I have an external Oracle db that has records of historical customer comments. I am attempting to pull data for a specific set of call records. In the table, each record number can have multiple comment_types, but only one row of each comment_type for each record number. My index on this table is as such, (CALL_NO, COMMENT_TYPE). If I run this query below, and substitute the "(SELECT b.CALL_NO FROM LIB.STAGE2 b WHERE b.Row between 10001 and 20000) with just a hard coded list of 10000 comma delimited call numbers the query runs perfectly. I have to limit this query to run 10,000 calls at a time, it returns results within seconds, however if I go even 1 call number over it locks up. I believe it is a limit on the external database. I have verified that this select statement results in a list of unique CALL_NO's, identical to the one I generate to hard code. With the above SELECT statement in place as seen below, the query will time out and fail.
PROC SQL;
libname LIB_O meta library="ORACLE LIB" METAOUT=DATA;
INSERT INTO LIB.COMMENT_TEMP
SELECT a.CALL_NO, a.COMMENTS, a.CREATE_DATE, a.CREATE_USERID, a.UPDATE_DATE, a.UPDATE_USERID, a.COMMENT_TYPE
FROM LIB_O.COMMENT a
WHERE a.CALL_NO IN (SELECT b.CALL_NO FROM LIB.STAGE2 b
WHERE b.Row between 10001 and 20000)
And
a.COMMENT_TYPE IN ("PROB", "REM" , "DIR1", "DIR2", "DIR3", "DIR4", "DIR5", "DIR6", "DIR7", "DIR8");
QUIT;
Why does this query act so differently, if the results of the SELECT statement are the same as hard coding the CALL_NO's?? Judging by the way the log reads, it doesn't seem to be observing the external database using the index, but as two separate observations.

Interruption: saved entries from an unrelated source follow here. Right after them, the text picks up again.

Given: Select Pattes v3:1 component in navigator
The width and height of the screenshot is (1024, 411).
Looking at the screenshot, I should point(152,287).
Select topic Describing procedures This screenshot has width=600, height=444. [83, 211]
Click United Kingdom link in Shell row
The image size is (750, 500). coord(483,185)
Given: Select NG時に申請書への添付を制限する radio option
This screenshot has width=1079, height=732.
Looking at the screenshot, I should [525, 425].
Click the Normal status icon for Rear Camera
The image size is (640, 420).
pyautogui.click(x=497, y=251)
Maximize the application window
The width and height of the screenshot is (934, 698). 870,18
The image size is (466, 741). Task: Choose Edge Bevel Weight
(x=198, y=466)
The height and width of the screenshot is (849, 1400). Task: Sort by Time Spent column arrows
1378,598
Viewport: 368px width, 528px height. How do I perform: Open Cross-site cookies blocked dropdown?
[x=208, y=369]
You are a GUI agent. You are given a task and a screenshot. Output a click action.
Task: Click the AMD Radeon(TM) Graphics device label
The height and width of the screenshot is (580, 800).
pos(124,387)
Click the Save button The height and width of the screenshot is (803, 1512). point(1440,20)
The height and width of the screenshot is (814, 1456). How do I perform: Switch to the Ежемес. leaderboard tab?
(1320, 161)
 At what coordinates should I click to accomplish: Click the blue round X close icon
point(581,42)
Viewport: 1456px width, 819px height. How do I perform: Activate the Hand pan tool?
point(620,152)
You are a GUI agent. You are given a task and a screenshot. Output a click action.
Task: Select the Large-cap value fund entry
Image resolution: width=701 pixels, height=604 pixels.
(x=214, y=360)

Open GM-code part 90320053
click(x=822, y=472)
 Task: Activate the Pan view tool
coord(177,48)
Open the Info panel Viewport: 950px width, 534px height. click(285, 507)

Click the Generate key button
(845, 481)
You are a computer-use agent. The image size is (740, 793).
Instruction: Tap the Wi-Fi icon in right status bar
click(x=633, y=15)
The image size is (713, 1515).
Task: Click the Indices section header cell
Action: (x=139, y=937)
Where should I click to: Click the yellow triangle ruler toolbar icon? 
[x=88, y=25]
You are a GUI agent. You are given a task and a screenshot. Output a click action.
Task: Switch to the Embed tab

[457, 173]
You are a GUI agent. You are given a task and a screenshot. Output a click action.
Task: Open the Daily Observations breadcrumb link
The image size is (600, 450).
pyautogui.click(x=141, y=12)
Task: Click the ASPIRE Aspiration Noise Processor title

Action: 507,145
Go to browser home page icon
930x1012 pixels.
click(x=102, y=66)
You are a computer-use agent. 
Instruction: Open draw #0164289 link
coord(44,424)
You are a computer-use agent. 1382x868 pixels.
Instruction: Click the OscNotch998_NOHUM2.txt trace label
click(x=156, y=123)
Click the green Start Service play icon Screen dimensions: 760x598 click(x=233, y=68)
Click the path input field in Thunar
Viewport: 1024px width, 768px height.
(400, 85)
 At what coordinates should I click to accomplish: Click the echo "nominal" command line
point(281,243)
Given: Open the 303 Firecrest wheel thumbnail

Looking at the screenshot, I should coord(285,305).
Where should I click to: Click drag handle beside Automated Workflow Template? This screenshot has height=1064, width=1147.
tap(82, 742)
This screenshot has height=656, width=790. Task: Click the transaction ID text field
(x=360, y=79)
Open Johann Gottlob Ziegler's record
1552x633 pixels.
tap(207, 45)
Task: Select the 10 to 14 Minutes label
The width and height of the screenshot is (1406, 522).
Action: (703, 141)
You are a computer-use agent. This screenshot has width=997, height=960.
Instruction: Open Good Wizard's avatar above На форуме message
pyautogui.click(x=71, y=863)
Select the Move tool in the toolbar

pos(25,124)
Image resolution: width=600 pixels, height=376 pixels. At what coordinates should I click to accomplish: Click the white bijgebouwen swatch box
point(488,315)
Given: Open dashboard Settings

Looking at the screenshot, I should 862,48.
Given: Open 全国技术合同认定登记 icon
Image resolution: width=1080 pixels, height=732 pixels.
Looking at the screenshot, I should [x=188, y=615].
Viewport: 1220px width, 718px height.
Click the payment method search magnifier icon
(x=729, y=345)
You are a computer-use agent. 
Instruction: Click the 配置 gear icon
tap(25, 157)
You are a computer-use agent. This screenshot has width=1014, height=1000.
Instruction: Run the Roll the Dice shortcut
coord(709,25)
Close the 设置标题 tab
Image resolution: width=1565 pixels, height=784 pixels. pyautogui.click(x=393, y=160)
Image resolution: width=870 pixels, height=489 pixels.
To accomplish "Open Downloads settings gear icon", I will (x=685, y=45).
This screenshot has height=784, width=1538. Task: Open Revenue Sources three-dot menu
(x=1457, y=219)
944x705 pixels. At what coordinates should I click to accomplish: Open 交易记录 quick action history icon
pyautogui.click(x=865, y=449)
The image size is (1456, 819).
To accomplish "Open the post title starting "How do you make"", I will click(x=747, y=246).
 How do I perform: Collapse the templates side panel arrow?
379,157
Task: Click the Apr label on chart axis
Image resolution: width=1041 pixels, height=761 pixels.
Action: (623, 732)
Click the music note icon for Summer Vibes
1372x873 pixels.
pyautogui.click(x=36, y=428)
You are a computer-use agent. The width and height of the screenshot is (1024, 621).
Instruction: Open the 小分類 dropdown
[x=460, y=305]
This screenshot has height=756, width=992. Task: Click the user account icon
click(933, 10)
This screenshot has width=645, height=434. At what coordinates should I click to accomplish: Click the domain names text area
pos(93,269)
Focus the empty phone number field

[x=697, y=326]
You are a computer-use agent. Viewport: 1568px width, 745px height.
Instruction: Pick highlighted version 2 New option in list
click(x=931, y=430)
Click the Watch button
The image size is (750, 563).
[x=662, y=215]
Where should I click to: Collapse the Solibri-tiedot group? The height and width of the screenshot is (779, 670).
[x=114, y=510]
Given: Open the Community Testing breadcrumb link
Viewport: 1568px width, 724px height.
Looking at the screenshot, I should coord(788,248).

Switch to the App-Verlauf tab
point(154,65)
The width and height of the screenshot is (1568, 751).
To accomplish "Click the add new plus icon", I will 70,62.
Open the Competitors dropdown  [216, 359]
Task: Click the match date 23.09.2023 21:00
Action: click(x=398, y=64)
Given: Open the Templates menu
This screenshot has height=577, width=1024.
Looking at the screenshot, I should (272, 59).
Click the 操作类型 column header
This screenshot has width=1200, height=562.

NOTE: There were 990500 observations read from the data set LIB_O.COMMENT.
WHERE COMMENT_TYPE in ('DIR1', 'DIR2', 'DIR3', 'DIR4', 'DIR5', 'DIR6', 'DIR7', 'DIR8', 'PROB', 'REM');
NOTE: There were 10000 observations read from the data set LIB.STAGE2.
WHERE (Row>=10001 and Row<=20000);
First of all: Move the LIBNAME statement before PROC SQL. That's where it belongs.
Also: The libref in the statement is not what you're using in the SQL. Is that just a typo?
Looking at your librefs it appears that all tables are in Oracle - correct?
How would I get this to use the full list of 10000 calls?
....INTO :CALL_LIST separated by ','
Why exactly do you have to limit your list to 100000 rows at a time?
I slightly re-worked it to reference a macro variable. This actually works, but it only references the first line in the variable. How would I get this to use the full list of 10000 calls?
PROC SQL;
SELECT CALL_NO
INTO :CALL_LIST
FROM LIB.STAGE2
WHERE Row between 1 and 10000;
libname LIB_O meta library="ORACLE LIB" METAOUT=DATA;
INSERT INTO LIB.COMMENT_TEMP
SELECT a.CALL_NO, a.COMMENTS, a.CREATE_DATE, a.CREATE_USERID, a.UPDATE_DATE, a.UPDATE_USERID, a.COMMENT_TYPE
FROM LIB.COMMENT a
WHERE a.CALL_NO IN (&CALL_LIST)
And
a.COMMENT_TYPE IN ("PROB", "REM" , "DIR1", "DIR2", "DIR3", "DIR4", "DIR5", "DIR6", "DIR7", "DIR8");
QUIT;
First of all: Move the LIBNAME statement before PROC SQL. That's where it belongs.
Also: The libref in the statement is not what you're using in the SQL. Is that just a typo?
Looking at your librefs it appears that all tables are in Oracle - correct?
How would I get this to use the full list of 10000 calls?
....INTO :CALL_LIST separated by ','
Why exactly do you have to limit your list to 100000 rows at a time?
That worked Patrick, thank you! My only issue now is the character limit on macro variables. Now I can only run 7000 call increments! Ran perfectly though, so should be able to put this in a macro and loop through it until all the call_no's have been processed. Thank you!